Holmium carbonate is an inorganic compound of holmium and carbonate with the chemical formula Ho_{2}(CO_{3})_{3}. Hydrated forms are also known.

== Preparation ==
Holmium carbonate can be prepared by precipitation from aqueous Ho^{3+} solutions using ammonium bicarbonate.

Rare-earth carbonate synthesis is strongly dependent on the precipitating reagent. Normal carbonates can also be obtained using soluble carbonate salts under suitable conditions.

== Structure and properties ==
Holmium carbonate is poorly soluble in water but dissolves in acids with release of carbon dioxide:

Ho_{2}(CO_{3})_{3} + 6 H^{+} → 2 Ho^{3+} + 3 H_{2}O + 3 CO_{2}↑

Hydrated holmium carbonate phases are known. A hydrothermally synthesized hydrate with composition close to Ho_{2}(CO_{3})_{3}·3H_{2}O adopts a structure related to the rare-earth carbonate mineral tengerite. Another reported hydrate, Ho_{2}(CO_{3})_{3}·2.25H_{2}O, has a monoclinic structure.

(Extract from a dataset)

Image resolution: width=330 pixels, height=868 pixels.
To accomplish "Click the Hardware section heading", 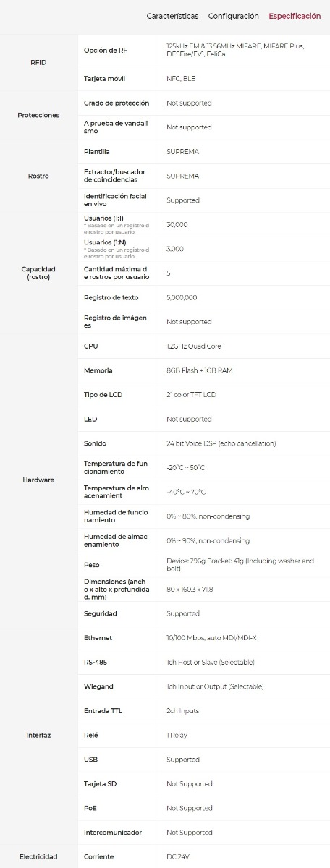I will point(39,480).
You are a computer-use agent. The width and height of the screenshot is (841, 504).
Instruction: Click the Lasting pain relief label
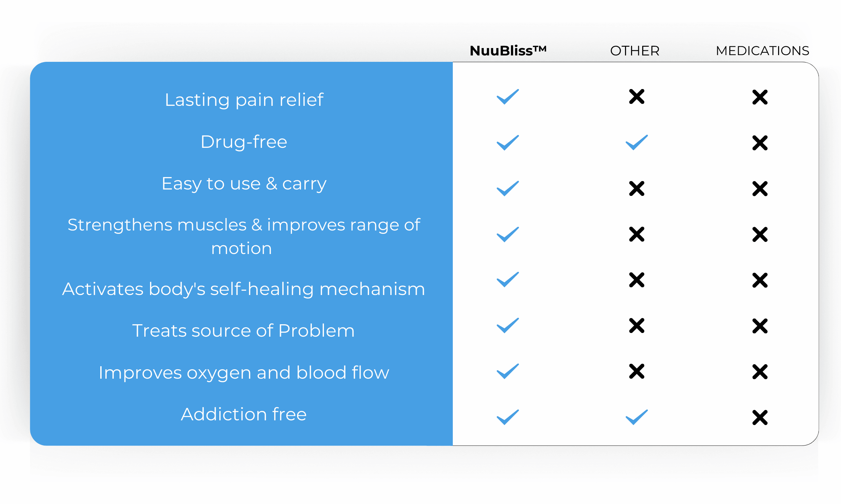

== Thermal decomposition ==
On heating, holmium carbonate first loses water if hydrated and then decomposes to holmium(III) oxide. Rare-earth carbonates generally decompose through partial decarbonation, often involving an oxycarbonate intermediate.

For holmium carbonate, thermal studies have also reported decomposition without a clearly stable intermediate carbonate phase, with Ho_{2}O_{3} as the final product.